Preparation & Dosage

- **Hydroalcoholic Extract (Research Standard)**: 100 g dried leaves macerated in 200 mL 50% ethanol, filtered to yield ~50 mg/mL; used as reference preparation in in vitro autophagy studies—no validated human dose derived from this preparation.
- **SPV-30 Commercial Extract**: Tested at 990 mg/day orally in an observational HIV context; associated with delayed CD4 decline. The 1980 mg/day dose produced apparent oxidative stress with no clinical benefit and is not recommended.
- **Traditional Wood Decoction**: Small quantities of heartwood simmered in water historically as a diaphoretic and alterative for rheumatism and syphilis; exact mass/volume ratios were never standardized in historical records.
- **Leaf Decoction (Folk Use)**: Fresh or dried leaves briefly boiled in water for topical application to skin ulcers or taken internally for fever; preparation method lacks standardization and carries alkaloid toxicity risk.
- **Standardization**: No commercial supplement is currently standardized to a specific alkaloid percentage; cyclovirobuxine D content serves as the most studied marker compound but no validated assay standard exists for consumer products.
- **Timing**: No pharmacokinetic data exist to inform dosing frequency or optimal timing relative to meals.

Synergy & Pairings

No controlled synergy studies have been conducted for Buxus sempervirens with any other ingredient, and formal stack data are absent from the literature. Theoretically, combining boxwood alkaloids with established autophagy modulators such as hydroxychloroquine or rapamycin analogues could produce additive or antagonistic effects on the LC3II/Beclin-1 pathway, but this requires experimental validation.
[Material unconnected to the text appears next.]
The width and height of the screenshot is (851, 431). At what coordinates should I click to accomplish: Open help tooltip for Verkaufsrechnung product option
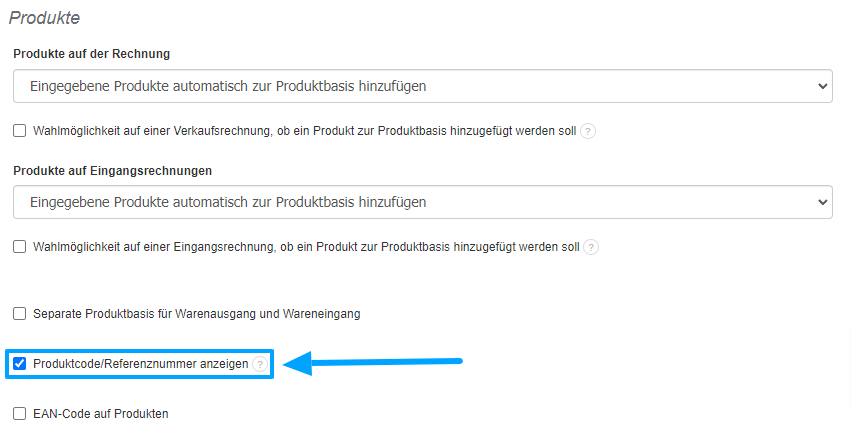[x=588, y=131]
The observational concern that flavonoid co-administration at 1980 mg/day may have induced oxidative stress suggests that concurrent high-dose polyphenol stacks could paradoxically impair, rather than enhance, the intended antioxidant or antiviral effects of boxwood alkaloids.

Safety & Interactions

The safety profile of Buxus sempervirens in humans is poorly characterized; the alkaloids are pharmacologically active and inherently bitter, consistent with significant biological potency and potential toxicity at elevated doses. The only documented human dose-response signal is that 1980 mg/day SPV-30 extract appeared to induce oxidative stress in HIV-positive individuals, suggesting a narrow or inverted therapeutic window even for the commercial extract form. No formal drug interaction studies exist, but the anticholinesterase activity of boxwood alkaloids creates a theoretical risk of potentiated toxicity with cholinergic medications (e.g., acetylcholinesterase inhibitors such as donepezil) and a possible interaction with antiretroviral drug metabolism via cytochrome P450 pathways. Boxwood is contraindicated in pregnancy and lactation due to complete absence of safety data and known alkaloid bioactivity; it should not be used as a self-administered supplement by any population given the absence of established safe doses, clinical oversight requirements, and its non-food historical classification.